At the Manzanar Relocation Center. Photo by the great Ansel Adams. |
The United States government, in the person of that honest, stalwart and upright Commander-in-Chief, has assured us that the government would never round up US citizens in internment camps, even while the government is right now building a very large 'FEMA' camp out West and has put laws into place making such internment "legal" and while still holding and torturing innocents in Guantanamo Bay. Our president was shocked that we would ever think such a thing. This is America, after all, he assured us in that smoothly reptilian style of his.
This is the Land of the Free and the Home of the Brave. We weep at football games while the Star Spangled Banner is sung.
But while the tears are flowing as we sing about bombs bursting in air it might be helpful to recall, on this Opening Day of baseball season, that 71 years ago, on April 1st, 1942, the United States sent thousands of Japanese into internment camps...because they were Japanese.
I have my doubts that you will be hearing much about this from the major news media this week.
American war crimes come and go without too much notice. There are a number of reasons for this, some of them obvious, others more confusing. We all learned our US history in the 5th Grade and the lessons learned have stuck with us. Not even our churches, imbued with or frightened of Americanism, have talked much about this. Even in these days of the internet, as war crimes being committed are becoming ever more visible and impossible to deny, that 5th Grade history text trumps any and all reflection and thought upon the darker side of our history.
We know that had America been Catholic from the beginning, which was possible considering the strong historical Catholic presence in the West, the South and Canada, we wouldn't have been doing things like we did to the Japanese innocents, or dropping atomic weapons upon civilian populations, or carpet bombing European cities. If we had been Catholic we probably wouldn't have been in that terrible war in the first place. There are those who have dedicated their lives to the conversion of today's America to Catholicism, a noble effort to be sure. That such a task may seem Herculean, or even Utopian, should not deter us from helping such efforts. But while engaging in that kind of effort we should not close our eyes to the crimes of the past. True patriotism does not mean joining the military and going off to "fight for freedom" (as if that was ever the case these past 150+ years); rather it means loving your country while dedicating yourself to cleansing it of the filth of the past and the present.

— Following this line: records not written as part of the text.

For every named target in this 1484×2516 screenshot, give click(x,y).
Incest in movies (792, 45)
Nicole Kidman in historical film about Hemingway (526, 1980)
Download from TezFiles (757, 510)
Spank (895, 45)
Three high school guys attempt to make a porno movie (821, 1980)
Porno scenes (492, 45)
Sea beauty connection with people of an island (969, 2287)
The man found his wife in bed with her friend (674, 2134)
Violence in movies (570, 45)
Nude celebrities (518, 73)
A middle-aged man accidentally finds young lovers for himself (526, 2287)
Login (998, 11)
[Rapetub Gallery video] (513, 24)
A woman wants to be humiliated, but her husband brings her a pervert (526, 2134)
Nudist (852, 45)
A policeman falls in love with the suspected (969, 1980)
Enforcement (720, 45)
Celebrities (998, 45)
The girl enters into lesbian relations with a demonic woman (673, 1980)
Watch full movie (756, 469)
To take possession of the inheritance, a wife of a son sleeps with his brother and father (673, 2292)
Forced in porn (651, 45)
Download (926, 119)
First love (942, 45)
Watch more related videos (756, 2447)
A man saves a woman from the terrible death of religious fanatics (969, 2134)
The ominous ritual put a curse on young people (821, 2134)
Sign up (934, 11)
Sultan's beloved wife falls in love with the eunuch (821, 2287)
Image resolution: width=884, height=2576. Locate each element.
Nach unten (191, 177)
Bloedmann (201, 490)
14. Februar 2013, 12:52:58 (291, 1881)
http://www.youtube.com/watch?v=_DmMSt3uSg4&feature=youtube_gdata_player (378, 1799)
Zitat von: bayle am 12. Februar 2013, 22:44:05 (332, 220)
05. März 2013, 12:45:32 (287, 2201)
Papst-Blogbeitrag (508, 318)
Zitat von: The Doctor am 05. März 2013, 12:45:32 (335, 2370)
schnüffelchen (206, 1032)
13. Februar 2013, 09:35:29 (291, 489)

The injustice being remembered today is merely a reminder that we Americans might do well with a second and large helping of humble pie. The military reminisces of our various Colonel Blimps hold no interest for this writer. Jingoism and flag-waving while ignoring our inglorious past and present leave some of us rather disgusted. Hilaire Belloc would often write of his own military experiences when he was young, when there still was a bit of chivalry left in soldiers (vide the famous World War 1 Christmas truce). But when he got older that great man began to see things differently and to look at men-in-arms less romantically. Losing sons in an evil and far from chivalrous Second World War being fought on behalf of international money-grubbers had a lot to do with it, as did Belloc's exemplary Catholic faith. While we are losing what few freedoms we have almost every day we might wish to start resorting to that kind of humility which can give strength, the kind that remembers the wrongs we have done, with a firm purpose to never allow such wrongs to happen again.
Innocent Japanese then, as innocent Arabs now [WARNING: the link posted is hideous], were and are shamefully treated by the government of the United States and, I'm afraid, by far too many citizens. These are crimes, and they must never be blotted out of our memories.
America needs to go to Confession.
1 comment:
Speaking truths deserve the real Bravo's. And dear young men who sacrificed and are sacrificed for causes that were false, deceits, lies which to them were unknown. So much human fodder. I recall a quote but can't recall the speaker, 'Most wars are the sacrifice of many for the power of few'. I too am disgusted. near sick to death of the Nation's Narrative.